Transcribe only the lines between the first line of the records and the line containing "Select the kapil", inclusive, exactly as written.

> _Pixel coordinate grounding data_
·····
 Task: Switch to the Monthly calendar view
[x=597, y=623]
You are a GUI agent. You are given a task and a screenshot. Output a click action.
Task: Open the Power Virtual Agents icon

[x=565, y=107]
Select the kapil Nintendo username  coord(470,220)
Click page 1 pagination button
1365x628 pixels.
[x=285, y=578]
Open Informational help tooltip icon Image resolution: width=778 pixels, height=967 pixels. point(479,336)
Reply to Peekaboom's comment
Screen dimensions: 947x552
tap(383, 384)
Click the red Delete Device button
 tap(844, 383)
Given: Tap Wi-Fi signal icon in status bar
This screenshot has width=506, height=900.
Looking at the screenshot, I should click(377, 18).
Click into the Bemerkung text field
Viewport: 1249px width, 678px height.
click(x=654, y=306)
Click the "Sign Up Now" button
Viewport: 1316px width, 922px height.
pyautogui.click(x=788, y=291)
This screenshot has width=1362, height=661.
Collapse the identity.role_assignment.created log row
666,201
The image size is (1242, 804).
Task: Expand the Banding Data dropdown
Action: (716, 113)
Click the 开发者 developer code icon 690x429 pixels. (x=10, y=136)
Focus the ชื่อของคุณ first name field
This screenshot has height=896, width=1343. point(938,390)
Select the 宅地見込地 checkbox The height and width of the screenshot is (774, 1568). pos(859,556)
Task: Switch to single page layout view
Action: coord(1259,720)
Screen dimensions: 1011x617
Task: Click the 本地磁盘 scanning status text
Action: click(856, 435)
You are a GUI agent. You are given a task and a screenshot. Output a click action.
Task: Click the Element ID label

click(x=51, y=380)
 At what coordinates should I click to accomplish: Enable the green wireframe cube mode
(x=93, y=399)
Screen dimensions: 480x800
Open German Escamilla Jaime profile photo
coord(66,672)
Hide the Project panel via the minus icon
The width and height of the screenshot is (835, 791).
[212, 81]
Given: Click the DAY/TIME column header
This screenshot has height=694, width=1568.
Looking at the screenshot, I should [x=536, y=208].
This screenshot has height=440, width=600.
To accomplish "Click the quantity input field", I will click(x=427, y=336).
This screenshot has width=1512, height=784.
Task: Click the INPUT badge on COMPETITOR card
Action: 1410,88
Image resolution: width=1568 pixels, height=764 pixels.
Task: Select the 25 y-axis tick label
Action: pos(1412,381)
·····
> _WRITTEN SOLUTION_
 Task: Switch to the Monthly calendar view
[x=597, y=623]
You are a GUI agent. You are given a task and a screenshot. Output a click action.
Task: Open the Power Virtual Agents icon

[x=565, y=107]
Select the kapil Nintendo username  coord(470,220)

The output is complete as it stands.